El sistema de control de velocidad en rutas nacionales atraviesa uno de los procesos de revisión más importantes de los últimos años. Tras una auditoría realizada sobre miles de kilómetros de corredores viales, organismos nacionales como la Agencia Nacional de Seguridad Vial detectaron múltiples inconsistencias en dispositivos utilizados para registrar excesos de velocidad y emitir infracciones automáticas.
La situación encendió una nueva discusión sobre la validez de las fotomultas, el estado de habilitación de los cinemómetros y el rol de los municipios en el control vehicular sobre caminos de jurisdicción nacional.
El relevamiento incluyó cientos de dispositivos distribuidos en distintos puntos del país y dejó al descubierto problemas administrativos, técnicos y operativos que podrían impactar directamente en el sistema de fiscalización electrónica.

Más de 40.000 kilómetros auditados y cientos de equipos revisados
El operativo de verificación alcanzó una extensa red vial nacional y tuvo como objetivo comprobar si los radares instalados cumplían con las condiciones legales y técnicas necesarias para funcionar correctamente.
Dentro de ese proceso fueron inspeccionados más de 500 cinemómetros entre radares fijos y móviles utilizados para controlar excesos de velocidad. La revisión permitió corroborar que numerosos equipos presentaban diferencias respecto de sus autorizaciones originales, mientras que otros directamente no coincidían con los puntos donde debían operar (cerca de 120).

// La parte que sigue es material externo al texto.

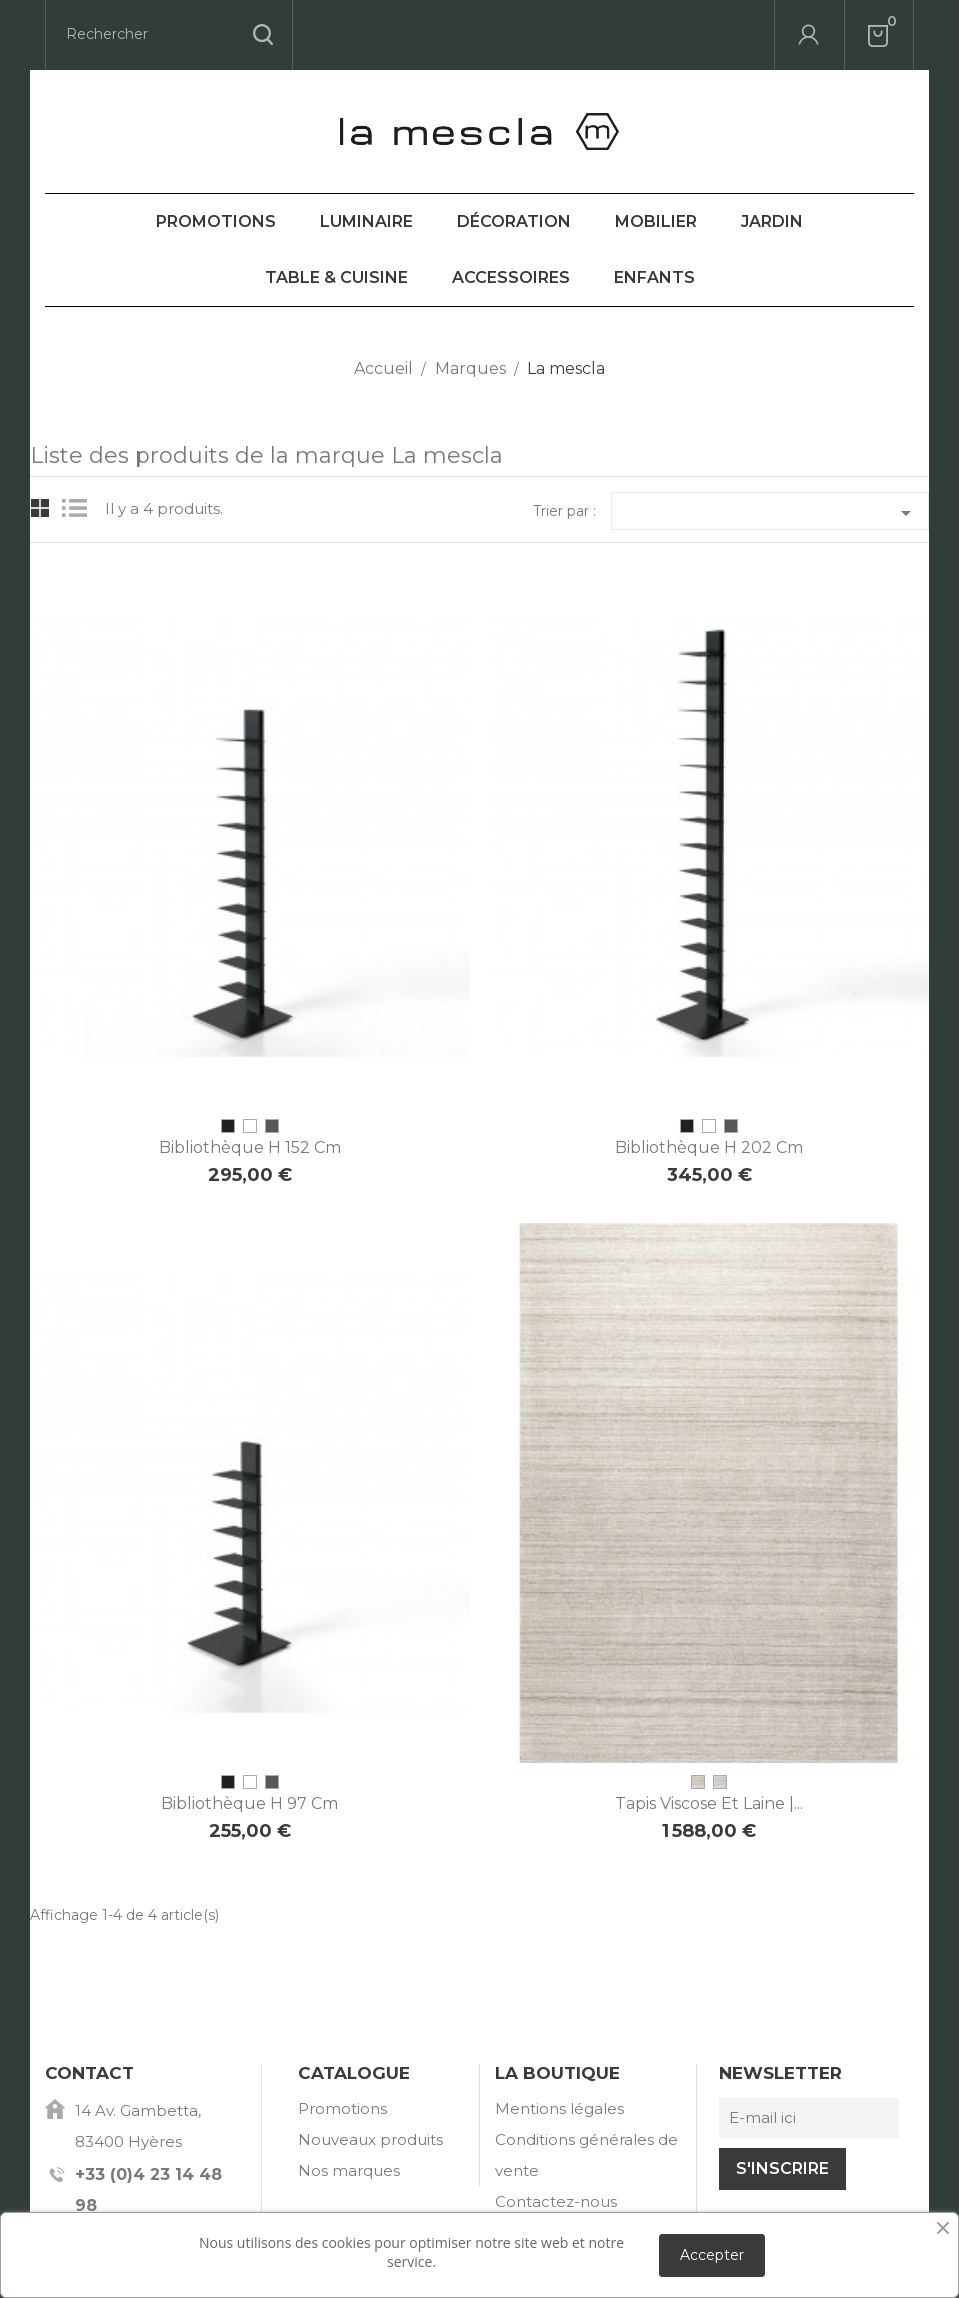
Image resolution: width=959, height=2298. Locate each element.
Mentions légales (559, 2108)
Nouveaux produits (370, 2139)
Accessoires (511, 277)
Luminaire (366, 221)
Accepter (712, 2255)
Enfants (654, 277)
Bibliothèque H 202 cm (709, 1147)
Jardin (772, 221)
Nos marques (349, 2170)
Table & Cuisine (336, 277)
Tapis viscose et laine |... (709, 1803)
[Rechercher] (169, 35)
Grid (40, 508)
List (79, 508)
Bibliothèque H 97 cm (249, 1803)
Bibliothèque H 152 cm (250, 1147)
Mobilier (656, 221)
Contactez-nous (556, 2201)
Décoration (514, 221)
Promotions (216, 221)
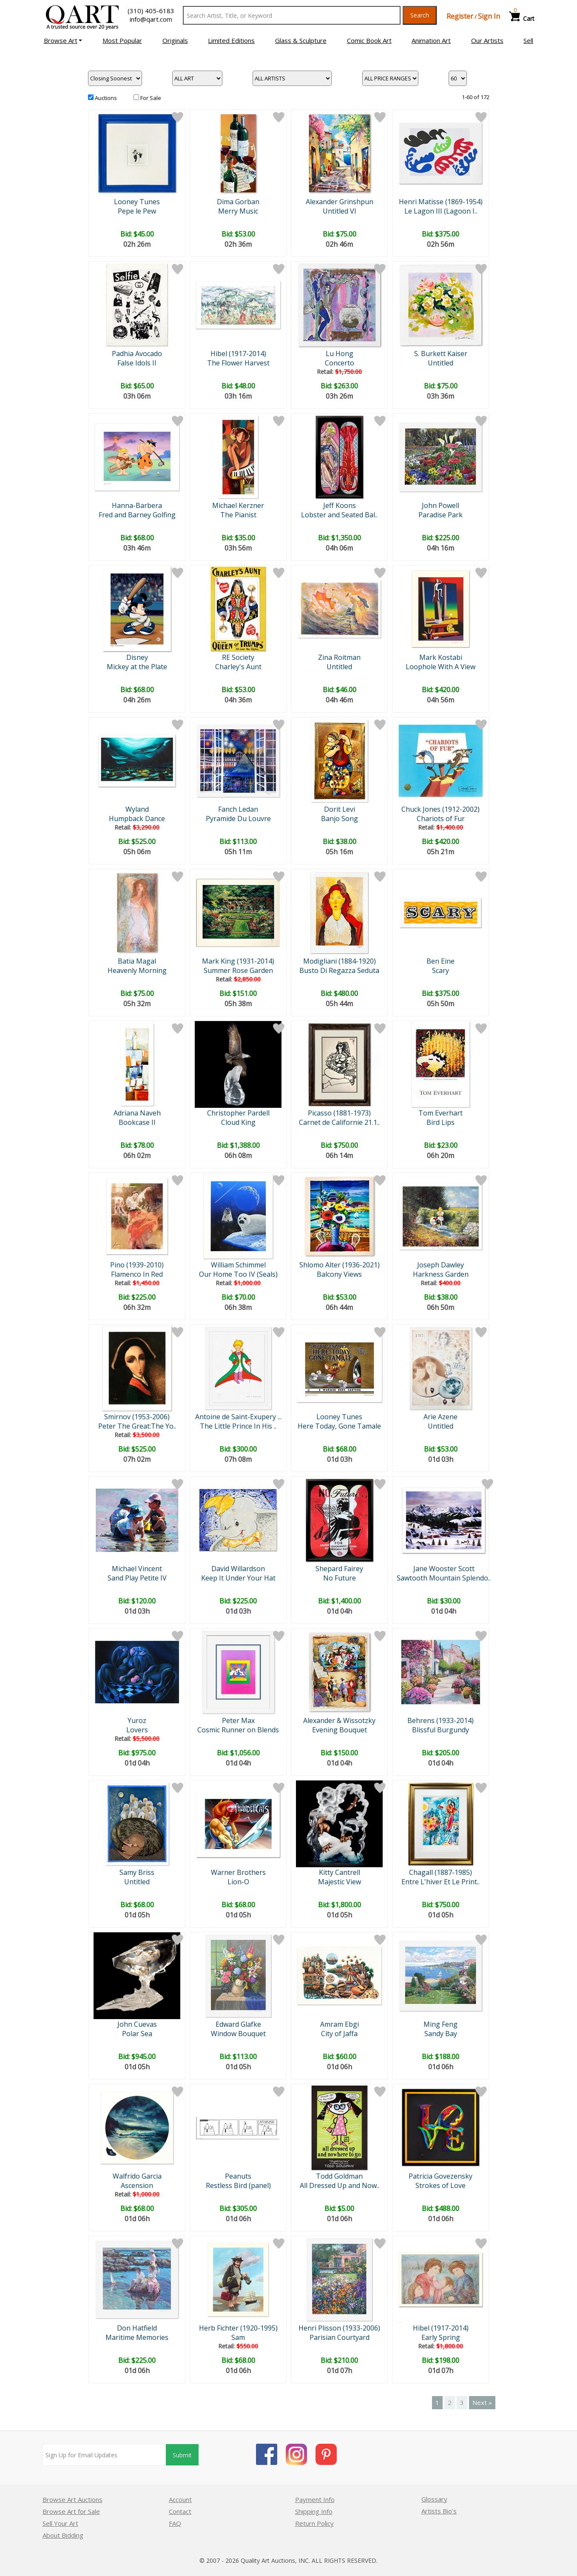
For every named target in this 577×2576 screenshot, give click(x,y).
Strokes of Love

En varios casos se constató que algunos dispositivos autorizados ya no estaban instalados, habían dejado de funcionar o permanecían registrados administrativamente pese a no estar operativos.
Radares sin autorización y controles observados
Entre los hallazgos más relevantes fue la detección de más de 150 radares fijos que operaban sin contar con habilitación nacional vigente para realizar controles sobre rutas nacionales.
La normativa establece que todo sistema automático destinado a constatar infracciones debe cumplir determinados requisitos previos: autorización formal, homologación del equipo, calibraciones técnicas periódicas y documentación respaldatoria actualizada.
Cuando alguno de esos elementos falta, aparecen cuestionamientos sobre la legalidad del procedimiento sancionatorio y sobre la posibilidad de emitir multas sustentadas en esos registros.
Como consecuencia, comenzó un proceso de intimaciones y revisiones para exigir regularizaciones, suspender equipos observados y ordenar el retiro de dispositivos instalados sin la aprobación correspondiente.

Por qué la calibración y la homologación son claves en una fotomulta
Más allá de la existencia física de un radar, uno de los aspectos centrales está vinculado con la precisión técnica del dispositivo. Los cinemómetros deben atravesar verificaciones periódicas para garantizar que la velocidad registrada coincida efectivamente con la circulación del vehículo controlado. Estas calibraciones buscan evitar errores de medición y asegurar que una infracción se base en evidencia técnica verificable.
Además, cada radar debe contar con homologaciones vigentes, identificación específica y trazabilidad documental, elementos considerados fundamentales para respaldar jurídicamente una sanción.
La ausencia de alguno de esos requisitos puede abrir discusiones administrativas o judiciales respecto de la validez de determinadas actas.
Información que debe contener una fotomulta para su validez
Para que una infracción registrada por radar tenga sustento legal, el acta debe reunir una serie de datos esenciales que permitan verificar la legitimidad del procedimiento.
Entre los puntos habitualmente exigidos aparecen la identificación del dispositivo utilizado, fecha y hora exacta de detección, ubicación precisa, velocidad máxima permitida, velocidad captada por el sistema y una imagen clara del vehículo involucrado.
También deben figurar datos vinculados a la autoridad de aplicación, el juzgado competente, el sistema de notificación y la documentación técnica que acredite que el radar se encontraba habilitado y calibrado al momento de la medición.
A esto se suma otro aspecto clave: la correcta señalización vial. En numerosos casos, especialistas remarcan que los conductores deben estar debidamente informados sobre la presencia de controles automáticos de velocidad.
La discusión de fondo: seguridad vial o sistema recaudatorio
El escenario volvió a reactivar un debate histórico entre automovilistas, organismos de control y gobiernos locales. Mientras desde el sector oficial sostienen que los radares cumplen una función preventiva destinada a reducir siniestros y fomentar velocidades seguras, sectores críticos cuestionan el uso indiscriminado de dispositivos y denuncian una lógica centrada exclusivamente en la generación de ingresos mediante multas.
La revisión de cientos de equipos abre una nueva etapa de discusión sobre transparencia, controles técnicos y legalidad de los sistemas automáticos utilizados en las rutas argentinas.
Con auditorías en marcha y equipos bajo análisis, el objetivo ahora pasa por establecer criterios más estrictos que permitan garantizar controles confiables, técnicamente válidos y alineados con estándares de seguridad vial.